# PROBLEM DESCRIPTION
In the records below, tally the lines that contain the word "chart" and give only that number.

# INFORMATION PROVIDED

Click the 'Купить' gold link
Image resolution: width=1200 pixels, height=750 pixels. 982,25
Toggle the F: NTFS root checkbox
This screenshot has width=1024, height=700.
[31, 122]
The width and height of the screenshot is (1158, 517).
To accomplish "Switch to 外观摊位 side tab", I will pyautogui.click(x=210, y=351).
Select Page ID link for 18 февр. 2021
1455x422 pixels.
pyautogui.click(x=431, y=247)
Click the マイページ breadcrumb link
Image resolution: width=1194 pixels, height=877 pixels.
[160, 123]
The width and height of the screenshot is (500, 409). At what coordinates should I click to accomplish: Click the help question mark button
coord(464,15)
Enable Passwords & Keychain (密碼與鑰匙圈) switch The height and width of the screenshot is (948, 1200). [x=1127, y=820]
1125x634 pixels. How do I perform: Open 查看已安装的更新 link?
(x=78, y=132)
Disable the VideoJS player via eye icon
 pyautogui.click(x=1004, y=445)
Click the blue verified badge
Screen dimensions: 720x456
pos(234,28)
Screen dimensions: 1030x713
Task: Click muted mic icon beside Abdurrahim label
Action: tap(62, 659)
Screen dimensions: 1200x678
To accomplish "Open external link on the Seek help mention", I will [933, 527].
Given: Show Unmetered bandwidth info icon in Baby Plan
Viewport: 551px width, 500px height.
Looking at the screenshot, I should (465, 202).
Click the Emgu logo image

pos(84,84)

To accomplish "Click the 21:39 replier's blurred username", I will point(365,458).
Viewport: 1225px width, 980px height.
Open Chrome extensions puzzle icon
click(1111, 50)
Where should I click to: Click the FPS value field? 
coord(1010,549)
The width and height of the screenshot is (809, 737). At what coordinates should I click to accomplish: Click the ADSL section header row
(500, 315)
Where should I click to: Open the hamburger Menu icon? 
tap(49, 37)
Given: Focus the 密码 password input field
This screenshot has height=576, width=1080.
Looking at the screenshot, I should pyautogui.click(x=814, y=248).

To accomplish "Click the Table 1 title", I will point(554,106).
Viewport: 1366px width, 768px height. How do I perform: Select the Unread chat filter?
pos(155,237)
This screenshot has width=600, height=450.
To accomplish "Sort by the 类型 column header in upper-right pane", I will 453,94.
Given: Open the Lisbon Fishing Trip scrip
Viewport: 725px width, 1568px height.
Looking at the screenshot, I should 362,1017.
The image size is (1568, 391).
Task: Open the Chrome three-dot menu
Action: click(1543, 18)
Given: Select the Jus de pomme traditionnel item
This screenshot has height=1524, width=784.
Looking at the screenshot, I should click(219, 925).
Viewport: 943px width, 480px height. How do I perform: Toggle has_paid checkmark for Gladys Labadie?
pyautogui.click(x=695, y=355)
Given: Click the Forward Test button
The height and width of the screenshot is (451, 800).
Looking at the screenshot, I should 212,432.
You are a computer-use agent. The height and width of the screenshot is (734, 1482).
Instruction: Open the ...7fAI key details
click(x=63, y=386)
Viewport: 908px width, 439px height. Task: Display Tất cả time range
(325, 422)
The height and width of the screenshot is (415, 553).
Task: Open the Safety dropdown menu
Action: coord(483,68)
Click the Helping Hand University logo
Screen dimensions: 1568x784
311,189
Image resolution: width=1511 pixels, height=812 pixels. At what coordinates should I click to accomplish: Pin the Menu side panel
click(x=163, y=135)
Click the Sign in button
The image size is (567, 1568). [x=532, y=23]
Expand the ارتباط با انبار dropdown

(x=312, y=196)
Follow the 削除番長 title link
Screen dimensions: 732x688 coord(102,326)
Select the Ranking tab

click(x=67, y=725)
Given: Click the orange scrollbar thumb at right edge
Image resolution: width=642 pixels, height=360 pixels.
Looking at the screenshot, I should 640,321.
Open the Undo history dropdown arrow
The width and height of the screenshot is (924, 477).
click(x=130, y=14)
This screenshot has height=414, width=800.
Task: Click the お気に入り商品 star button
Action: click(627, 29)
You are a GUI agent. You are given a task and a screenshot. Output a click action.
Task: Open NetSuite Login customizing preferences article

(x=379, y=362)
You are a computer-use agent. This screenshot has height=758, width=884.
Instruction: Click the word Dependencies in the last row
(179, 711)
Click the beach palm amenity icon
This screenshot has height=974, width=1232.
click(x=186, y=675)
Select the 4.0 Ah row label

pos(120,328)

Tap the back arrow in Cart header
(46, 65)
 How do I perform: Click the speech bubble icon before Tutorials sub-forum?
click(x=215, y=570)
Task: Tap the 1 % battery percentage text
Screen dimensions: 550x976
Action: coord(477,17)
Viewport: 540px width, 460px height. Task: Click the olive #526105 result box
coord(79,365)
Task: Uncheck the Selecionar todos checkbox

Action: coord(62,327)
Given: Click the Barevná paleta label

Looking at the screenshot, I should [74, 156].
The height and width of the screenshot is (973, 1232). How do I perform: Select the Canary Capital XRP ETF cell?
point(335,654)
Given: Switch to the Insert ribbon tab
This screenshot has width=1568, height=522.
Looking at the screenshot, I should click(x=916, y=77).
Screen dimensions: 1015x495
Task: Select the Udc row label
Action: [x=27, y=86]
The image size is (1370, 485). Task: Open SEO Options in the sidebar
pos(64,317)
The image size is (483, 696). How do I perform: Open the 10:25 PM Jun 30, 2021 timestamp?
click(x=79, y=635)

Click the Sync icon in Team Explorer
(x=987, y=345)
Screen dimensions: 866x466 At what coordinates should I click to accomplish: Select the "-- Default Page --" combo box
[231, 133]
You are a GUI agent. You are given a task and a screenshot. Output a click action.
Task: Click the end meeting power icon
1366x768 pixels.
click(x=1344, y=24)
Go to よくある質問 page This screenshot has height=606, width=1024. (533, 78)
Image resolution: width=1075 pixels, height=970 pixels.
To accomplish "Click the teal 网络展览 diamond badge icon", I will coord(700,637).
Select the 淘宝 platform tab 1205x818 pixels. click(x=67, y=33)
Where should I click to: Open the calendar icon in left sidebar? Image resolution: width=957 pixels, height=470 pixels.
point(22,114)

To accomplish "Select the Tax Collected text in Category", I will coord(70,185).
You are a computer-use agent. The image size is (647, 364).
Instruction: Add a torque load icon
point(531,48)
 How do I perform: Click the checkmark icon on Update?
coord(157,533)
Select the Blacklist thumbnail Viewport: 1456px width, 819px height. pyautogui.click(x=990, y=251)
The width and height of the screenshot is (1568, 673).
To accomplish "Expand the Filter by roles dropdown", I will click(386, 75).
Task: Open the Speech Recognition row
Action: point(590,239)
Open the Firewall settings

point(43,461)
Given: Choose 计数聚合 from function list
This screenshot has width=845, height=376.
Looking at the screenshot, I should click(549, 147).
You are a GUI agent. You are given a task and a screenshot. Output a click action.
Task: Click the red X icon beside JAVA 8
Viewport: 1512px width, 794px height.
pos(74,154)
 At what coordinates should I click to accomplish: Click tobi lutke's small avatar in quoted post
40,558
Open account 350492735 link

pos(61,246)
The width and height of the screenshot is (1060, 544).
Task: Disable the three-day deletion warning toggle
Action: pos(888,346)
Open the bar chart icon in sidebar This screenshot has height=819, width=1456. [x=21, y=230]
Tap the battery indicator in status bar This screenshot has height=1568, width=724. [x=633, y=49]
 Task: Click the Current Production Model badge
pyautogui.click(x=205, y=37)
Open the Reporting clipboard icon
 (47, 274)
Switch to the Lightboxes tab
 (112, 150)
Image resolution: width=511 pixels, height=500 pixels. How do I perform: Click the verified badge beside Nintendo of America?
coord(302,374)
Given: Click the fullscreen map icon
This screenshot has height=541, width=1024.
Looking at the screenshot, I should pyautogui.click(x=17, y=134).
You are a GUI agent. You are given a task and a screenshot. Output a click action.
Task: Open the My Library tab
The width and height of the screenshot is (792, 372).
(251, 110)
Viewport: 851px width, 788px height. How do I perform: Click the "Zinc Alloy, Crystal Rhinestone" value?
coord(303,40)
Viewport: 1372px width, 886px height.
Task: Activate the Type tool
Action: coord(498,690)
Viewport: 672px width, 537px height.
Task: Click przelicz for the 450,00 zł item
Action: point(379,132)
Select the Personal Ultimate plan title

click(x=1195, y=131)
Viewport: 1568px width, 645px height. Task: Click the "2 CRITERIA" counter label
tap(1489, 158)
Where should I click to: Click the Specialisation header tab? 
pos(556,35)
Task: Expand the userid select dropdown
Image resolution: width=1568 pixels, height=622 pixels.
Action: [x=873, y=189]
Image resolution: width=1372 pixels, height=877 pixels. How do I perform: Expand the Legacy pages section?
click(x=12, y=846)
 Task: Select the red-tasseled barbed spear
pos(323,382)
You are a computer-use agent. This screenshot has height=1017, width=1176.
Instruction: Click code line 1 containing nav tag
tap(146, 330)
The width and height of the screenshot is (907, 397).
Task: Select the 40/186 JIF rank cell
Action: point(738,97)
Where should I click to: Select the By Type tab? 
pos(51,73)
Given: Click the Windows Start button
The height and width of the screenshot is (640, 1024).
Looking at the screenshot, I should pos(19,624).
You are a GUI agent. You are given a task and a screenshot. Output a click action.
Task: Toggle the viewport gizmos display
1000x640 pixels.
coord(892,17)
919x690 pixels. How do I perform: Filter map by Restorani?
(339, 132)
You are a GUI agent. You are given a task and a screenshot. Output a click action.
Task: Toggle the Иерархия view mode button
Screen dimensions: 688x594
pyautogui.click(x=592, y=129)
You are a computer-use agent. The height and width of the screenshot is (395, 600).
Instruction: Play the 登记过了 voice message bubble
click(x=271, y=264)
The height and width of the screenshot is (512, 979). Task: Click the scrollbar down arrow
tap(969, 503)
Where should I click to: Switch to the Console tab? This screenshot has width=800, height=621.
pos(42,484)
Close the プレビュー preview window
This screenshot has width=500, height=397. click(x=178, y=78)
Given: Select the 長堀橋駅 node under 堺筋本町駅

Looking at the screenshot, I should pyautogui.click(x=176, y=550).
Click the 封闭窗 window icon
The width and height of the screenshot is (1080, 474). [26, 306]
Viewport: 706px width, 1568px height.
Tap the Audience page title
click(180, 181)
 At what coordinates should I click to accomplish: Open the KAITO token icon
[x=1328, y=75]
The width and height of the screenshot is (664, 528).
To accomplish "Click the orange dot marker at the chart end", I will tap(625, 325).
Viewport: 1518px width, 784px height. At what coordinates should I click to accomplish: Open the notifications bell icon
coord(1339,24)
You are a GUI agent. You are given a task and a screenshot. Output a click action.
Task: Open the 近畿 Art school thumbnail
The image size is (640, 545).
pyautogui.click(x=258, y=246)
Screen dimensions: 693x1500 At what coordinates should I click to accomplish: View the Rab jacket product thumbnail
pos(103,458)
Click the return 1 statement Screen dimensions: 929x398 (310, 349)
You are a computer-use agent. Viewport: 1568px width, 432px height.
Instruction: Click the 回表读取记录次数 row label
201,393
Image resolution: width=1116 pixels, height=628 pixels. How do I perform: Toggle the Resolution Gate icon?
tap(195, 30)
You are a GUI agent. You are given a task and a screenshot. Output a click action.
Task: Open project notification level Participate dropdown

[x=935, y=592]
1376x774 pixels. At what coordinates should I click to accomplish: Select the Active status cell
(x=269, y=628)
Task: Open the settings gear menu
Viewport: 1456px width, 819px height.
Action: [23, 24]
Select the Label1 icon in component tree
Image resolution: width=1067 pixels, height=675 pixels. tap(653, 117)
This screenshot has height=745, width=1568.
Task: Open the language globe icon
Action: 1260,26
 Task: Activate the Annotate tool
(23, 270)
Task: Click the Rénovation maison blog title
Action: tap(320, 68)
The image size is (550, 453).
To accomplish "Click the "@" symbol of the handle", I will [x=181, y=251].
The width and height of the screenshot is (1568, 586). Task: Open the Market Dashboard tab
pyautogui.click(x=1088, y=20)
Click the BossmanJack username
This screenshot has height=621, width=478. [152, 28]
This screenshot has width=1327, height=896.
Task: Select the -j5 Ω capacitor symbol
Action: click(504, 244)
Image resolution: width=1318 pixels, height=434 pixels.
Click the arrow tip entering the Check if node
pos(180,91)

# TASK OUTPUT
2